CONSIGNE 1 –
Dans l'article sur « dénaturer », présentez sous forme de liste le paragraphe qui commence par « Dé… préfixe » en conservant ses informations principales.
CONSIGNE 2 –
Selon la citation du XVe siècle de l'article sur « dénaturer », combien de temps l'éclipse a-t-elle duré ?
CONSIGNE 3 –
Renvoyez sans aucune modification le passage de l'article sur « dénaturer » qui commence aux mots « XVe s. Moult » et s'arrête après « desnaturar ; ital. disnaturare. ».

TEXTE À LIRE –
··········

XIIIe s. Vos me dites que je soivre [sèvre] mon enfant et desnature et face norrir del lait d'autre fame, Merlin, f° 67, verso. De la joie qu'ele ot [elle] fu si desnaturée [mise hors de soi], Berte, LXXXII. Lors dist Gavains : Segnor, veéz, Cis leus [loup] est tous desnaturés [changé de nature]. Entr'aus [eux] dient tot li baron, Qu'ainc si cortois leu ne vit-on, Lai de Melion. Toute riens veult et aime son pareil par nature ; Pour ce di-ge que fame et homs se desnature Qui n'aime à ceste fin humaine creature, J. de Meung, Test. 62.

XIVe s. Tel homme se desnature et degenere ou forligne, Oresme, Thèse de MEUNIER.

XVe s. Moult sont belles les euvres de nature, Laides aussi quant au desnaturer ; Une jument n'aroit d'un toreau cure, Ne la chievre n'a cure d'un sangler, Deschamps. Fou et vieux homme. L'eclipse fut toute pleniere ; Environ trois heures dura ; Nature se desnatura, Conv. de St Denis.

XVIe s. Des amours desnaturées [contre nature], Montaigne, I, 117.

ÉTYMOLOGIE

Dé… préfixe, et nature avec la terminaison verbale er ; provenç. et portug. desnaturar ; ital. disnaturare.

··········

DONNÉES FOURNIES –
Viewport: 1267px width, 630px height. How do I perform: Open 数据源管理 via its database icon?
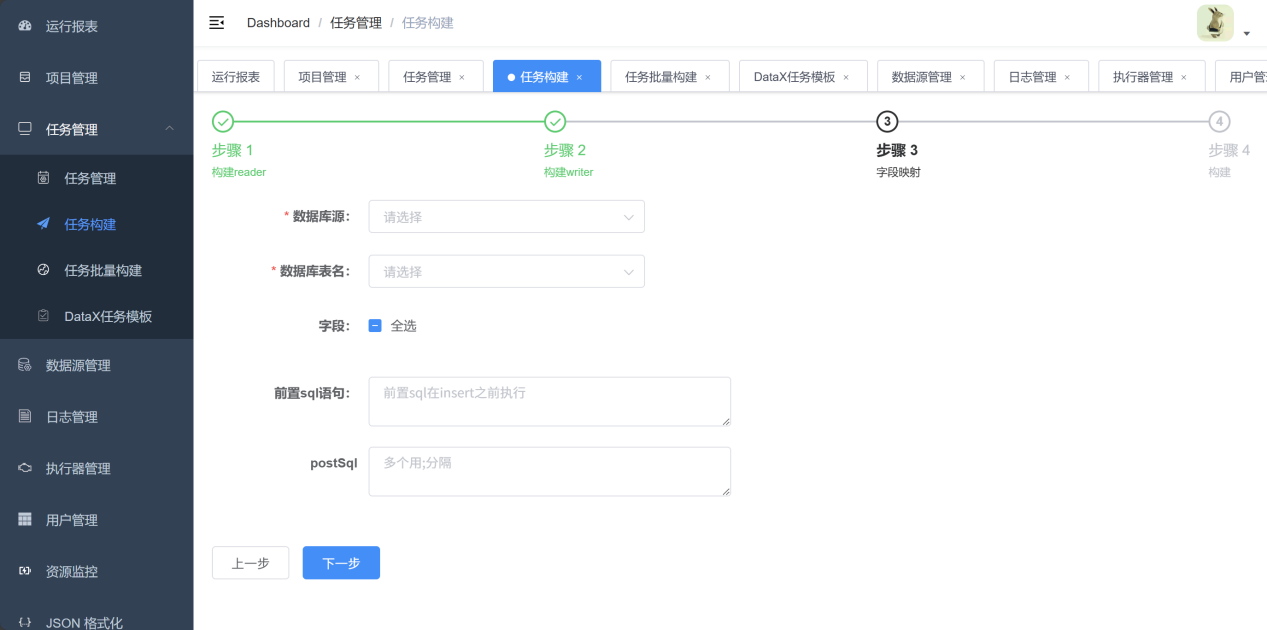[x=25, y=365]
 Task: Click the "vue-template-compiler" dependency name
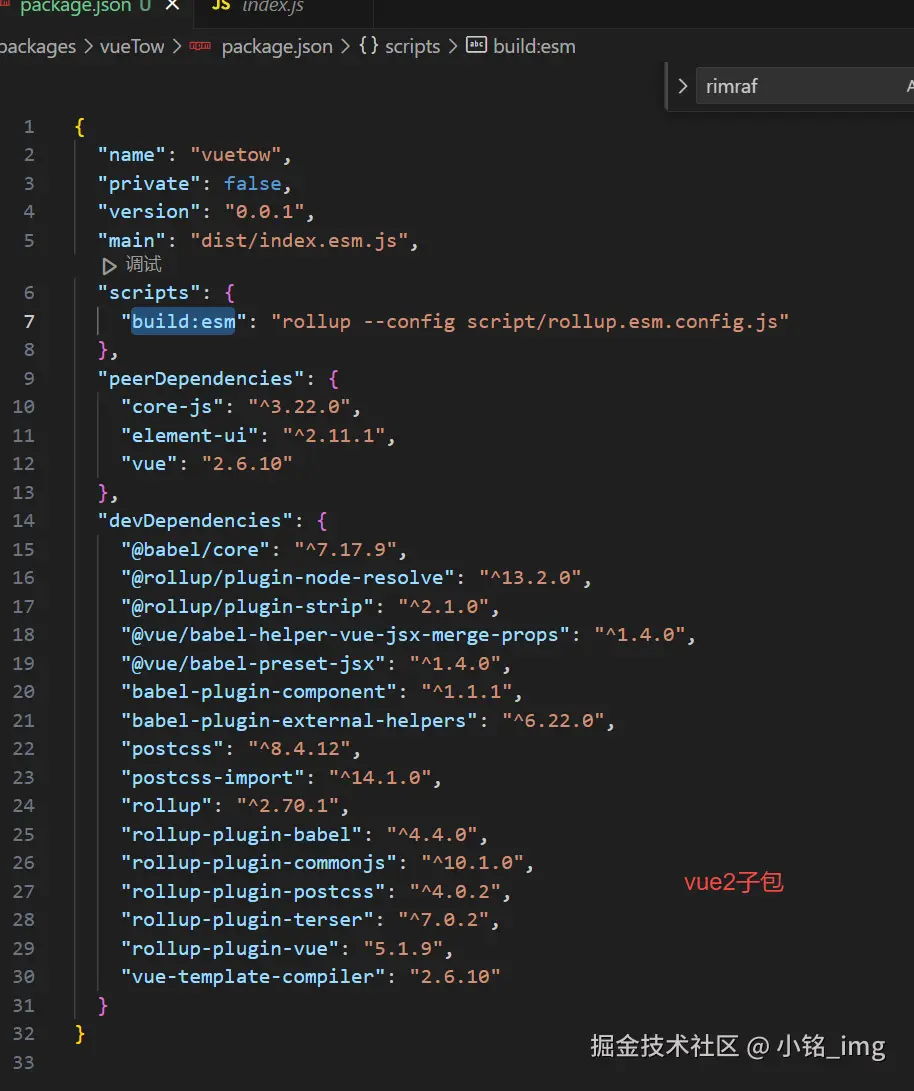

··········

RÉPONSE 1 –
- Formation : préfixe « dé- » + « nature » + terminaison verbale « -er »
- Provençal et portugais : desnaturar
- Italien : disnaturare

RÉPONSE 2 –
Environ trois heures.

RÉPONSE 3 –
XVe s. Moult sont belles les euvres de nature, Laides aussi quant au desnaturer ; Une jument n'aroit d'un toreau cure, Ne la chievre n'a cure d'un sangler, Deschamps. Fou et vieux homme. L'eclipse fut toute pleniere ; Environ trois heures dura ; Nature se desnatura, Conv. de St Denis.

XVIe s. Des amours desnaturées [contre nature], Montaigne, I, 117.

ÉTYMOLOGIE

Dé… préfixe, et nature avec la terminaison verbale er ; provenç. et portug. desnaturar ; ital. disnaturare.